Which lines below include the string "will"? Please show each one.
───── TASK DATA ─────
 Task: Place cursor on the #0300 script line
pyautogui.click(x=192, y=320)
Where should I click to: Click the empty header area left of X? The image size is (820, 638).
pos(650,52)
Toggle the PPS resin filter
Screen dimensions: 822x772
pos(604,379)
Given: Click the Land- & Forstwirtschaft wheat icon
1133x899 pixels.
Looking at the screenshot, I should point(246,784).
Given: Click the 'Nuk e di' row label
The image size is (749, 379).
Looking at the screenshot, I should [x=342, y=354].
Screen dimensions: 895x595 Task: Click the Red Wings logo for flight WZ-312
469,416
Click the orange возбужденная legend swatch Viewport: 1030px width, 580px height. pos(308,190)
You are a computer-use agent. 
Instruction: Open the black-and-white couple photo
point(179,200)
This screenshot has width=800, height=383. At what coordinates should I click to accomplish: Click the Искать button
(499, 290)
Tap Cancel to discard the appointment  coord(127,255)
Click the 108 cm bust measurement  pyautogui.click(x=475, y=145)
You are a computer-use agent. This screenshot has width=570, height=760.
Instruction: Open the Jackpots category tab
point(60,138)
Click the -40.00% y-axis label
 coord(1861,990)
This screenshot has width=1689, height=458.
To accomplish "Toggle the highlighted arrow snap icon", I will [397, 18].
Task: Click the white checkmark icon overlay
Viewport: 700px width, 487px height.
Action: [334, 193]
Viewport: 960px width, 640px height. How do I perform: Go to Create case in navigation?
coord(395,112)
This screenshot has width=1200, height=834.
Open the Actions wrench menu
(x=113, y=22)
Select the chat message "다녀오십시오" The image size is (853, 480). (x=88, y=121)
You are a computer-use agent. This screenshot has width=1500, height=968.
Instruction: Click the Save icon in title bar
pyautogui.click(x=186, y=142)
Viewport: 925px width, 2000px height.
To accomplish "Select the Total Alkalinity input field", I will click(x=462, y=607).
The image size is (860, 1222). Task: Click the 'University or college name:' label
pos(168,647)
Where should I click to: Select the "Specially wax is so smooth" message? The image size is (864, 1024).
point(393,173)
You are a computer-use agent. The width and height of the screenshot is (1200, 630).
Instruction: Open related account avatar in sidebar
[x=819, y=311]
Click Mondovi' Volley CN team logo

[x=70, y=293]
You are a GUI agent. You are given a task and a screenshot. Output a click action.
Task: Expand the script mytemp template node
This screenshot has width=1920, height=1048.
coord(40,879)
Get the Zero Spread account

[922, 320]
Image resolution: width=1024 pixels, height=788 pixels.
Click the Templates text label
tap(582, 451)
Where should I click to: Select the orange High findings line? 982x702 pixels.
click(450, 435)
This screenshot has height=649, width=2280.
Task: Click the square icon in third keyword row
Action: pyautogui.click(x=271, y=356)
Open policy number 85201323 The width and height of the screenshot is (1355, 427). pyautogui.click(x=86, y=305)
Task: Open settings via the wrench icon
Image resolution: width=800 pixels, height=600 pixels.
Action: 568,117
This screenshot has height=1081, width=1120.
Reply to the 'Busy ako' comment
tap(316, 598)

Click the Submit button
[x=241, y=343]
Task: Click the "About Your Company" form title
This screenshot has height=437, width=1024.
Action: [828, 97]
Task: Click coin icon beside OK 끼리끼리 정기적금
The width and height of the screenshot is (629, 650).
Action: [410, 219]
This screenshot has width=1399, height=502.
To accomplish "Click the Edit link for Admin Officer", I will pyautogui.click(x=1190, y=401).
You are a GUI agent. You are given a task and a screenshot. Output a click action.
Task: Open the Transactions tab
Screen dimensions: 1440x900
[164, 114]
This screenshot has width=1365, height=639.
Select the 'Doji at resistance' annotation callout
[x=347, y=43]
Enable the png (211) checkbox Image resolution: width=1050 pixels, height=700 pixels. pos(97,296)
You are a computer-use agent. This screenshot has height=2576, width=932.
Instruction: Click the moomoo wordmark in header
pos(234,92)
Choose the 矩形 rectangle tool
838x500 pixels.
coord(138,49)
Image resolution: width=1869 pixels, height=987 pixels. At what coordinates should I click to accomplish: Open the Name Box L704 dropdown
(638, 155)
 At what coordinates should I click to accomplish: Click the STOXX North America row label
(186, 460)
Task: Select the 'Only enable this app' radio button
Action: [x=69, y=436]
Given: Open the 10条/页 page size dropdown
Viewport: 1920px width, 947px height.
─────
#### [ANSWER TO THE EXERCISE]
To accomplish "Toggle the highlighted arrow snap icon", I will [397, 18].
To accomplish "Select the Total Alkalinity input field", I will click(x=462, y=607).
To accomplish "Click the Edit link for Admin Officer", I will pyautogui.click(x=1190, y=401).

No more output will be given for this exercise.